Thursday, February 25, 2010


La montée d'un islam fondamentaliste inquiète les autorités catalanes en Espagne

LE MONDE: La vieille ferme abandonnée à l'entrée de Valls, petite ville près de Tarragone, a-t-elle été le siège d'un "tribunal islamique" au printemps dernier ? Les six hommes mis sous les verrous en novembre 2009 pour avoir condamné à mort une jeune Marocaine accusée d'adultère en application de la charia, viennent d'être remis en liberté sous caution. La jeune femme, aujourd'hui retournée au Maroc, ne s'est pas présentée aux convocations du juge d'instruction. Et le récit qu'elle avait fait de son enlèvement, puis de son jugement "par douze hommes en turban", suscite de sérieux doutes.

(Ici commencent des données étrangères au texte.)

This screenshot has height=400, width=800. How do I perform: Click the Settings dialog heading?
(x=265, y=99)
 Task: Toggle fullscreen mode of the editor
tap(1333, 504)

Pourtant, les mossos (la police de la Generalitat de Catalogne) l'avaient prise au sérieux, enquêtant pendant des mois avant de lancer leur coup de filet dans les milieux musulmans ultraconservateurs, très implantés dans la région tarragonaise. "Peut-être qu'il ne s'est rien passé, mais le fait que cela ait pu paraître plausible témoigne d'une construction de la peur autour du salafisme", estime l'anthropologue José Moreiras, de l'université Rovira i Virgili de Tarragone.

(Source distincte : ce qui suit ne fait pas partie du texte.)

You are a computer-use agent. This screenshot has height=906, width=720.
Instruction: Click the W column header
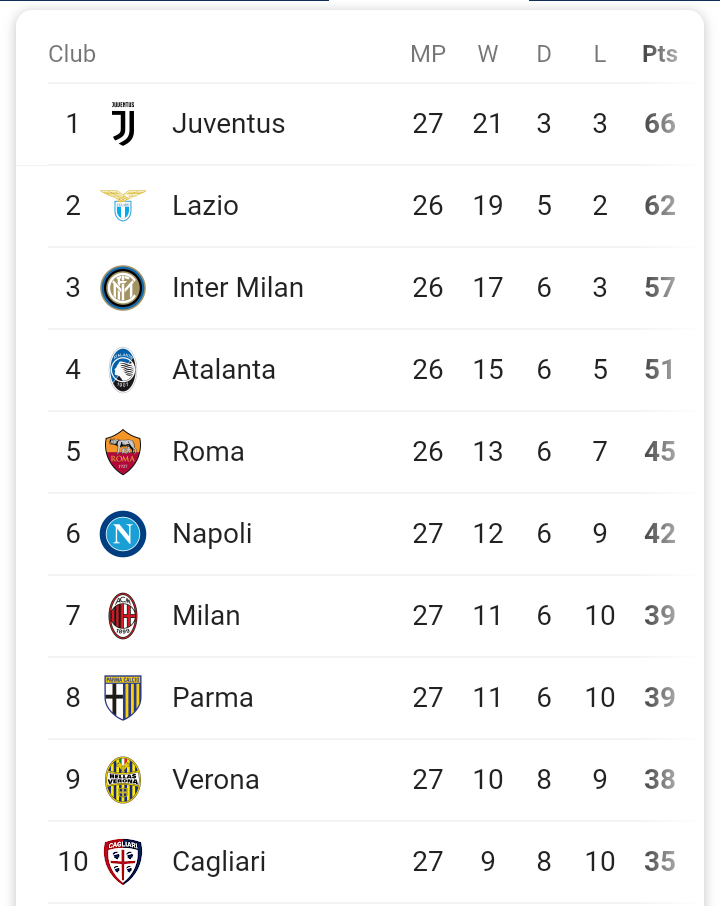(x=488, y=54)
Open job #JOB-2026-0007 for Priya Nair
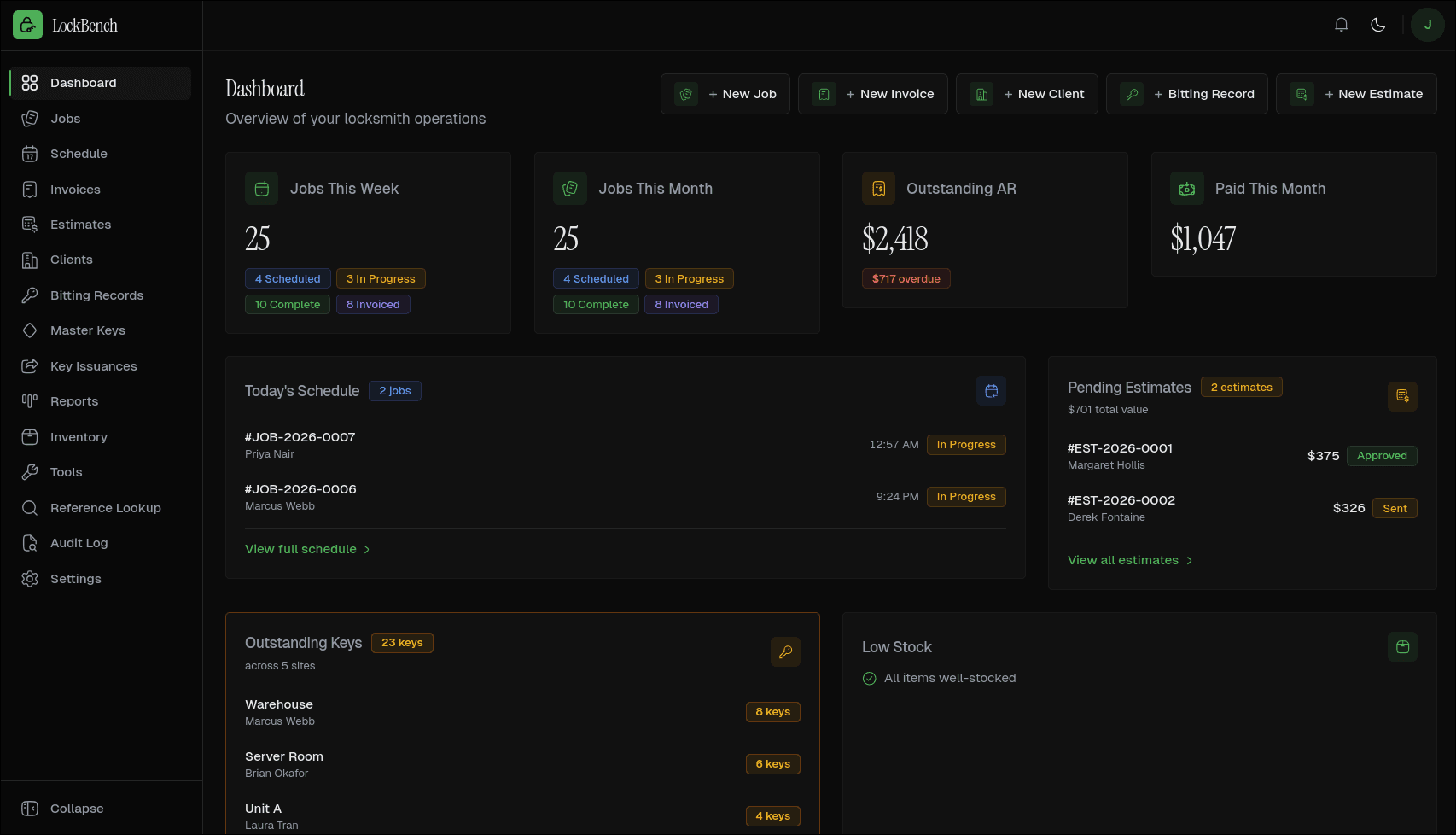1456x835 pixels. tap(300, 437)
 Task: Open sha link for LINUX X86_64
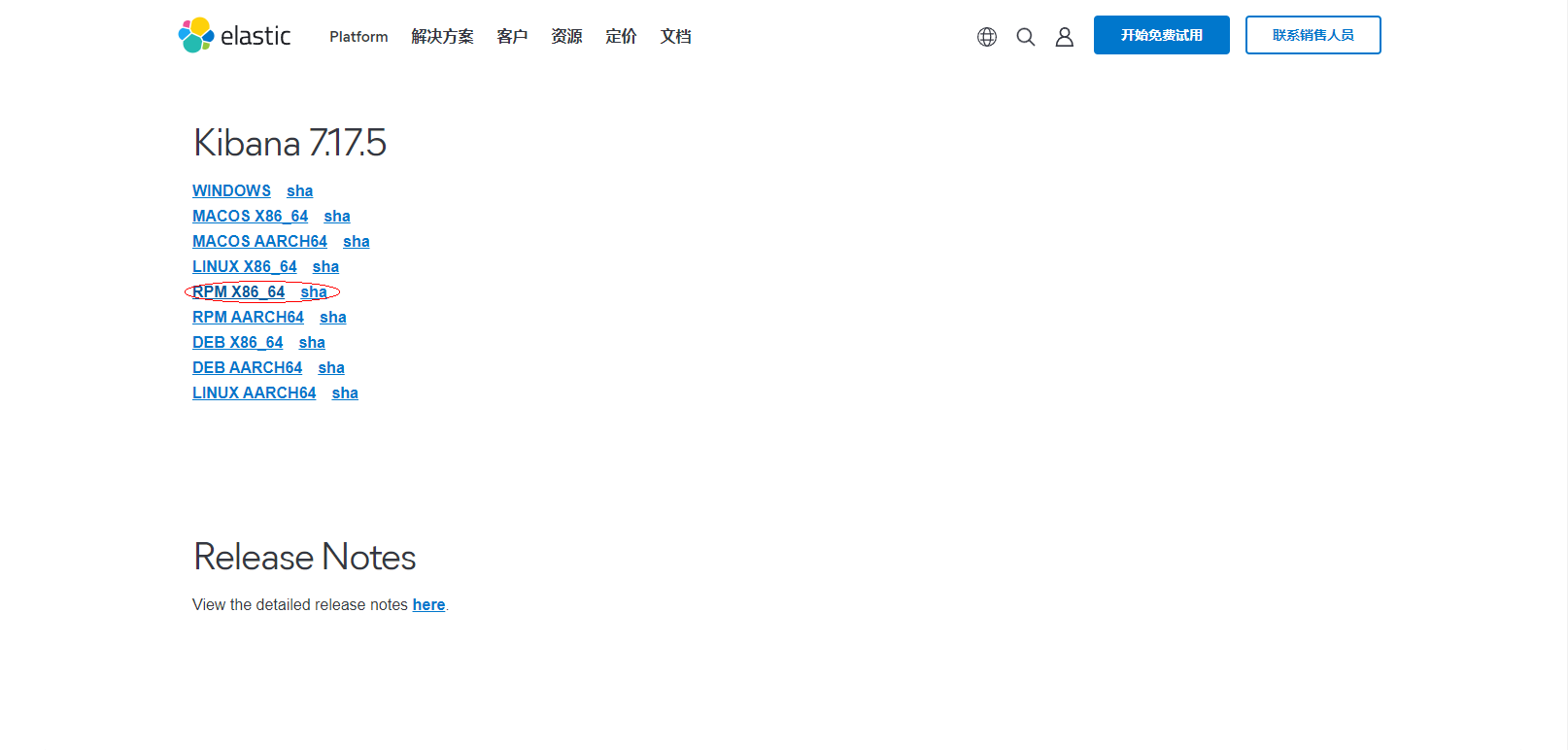click(x=325, y=267)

La Catalogne s'inquiète de la montée du discours fondamentaliste au sein de la communauté musulmane, forte de 350 000 membres, dont 250 000 Marocains. Sur les 180 mosquées recensées, plus de cinquante seraient contrôlées par des associations liées au salafisme. "Cela ne nous fait pas peur, mais nous sommes en alerte car des personnes passent des messages de non-intégration et d'hostilité au pays d'accueil", admet Mohammed Chaib, député socialiste au Parlement catalan.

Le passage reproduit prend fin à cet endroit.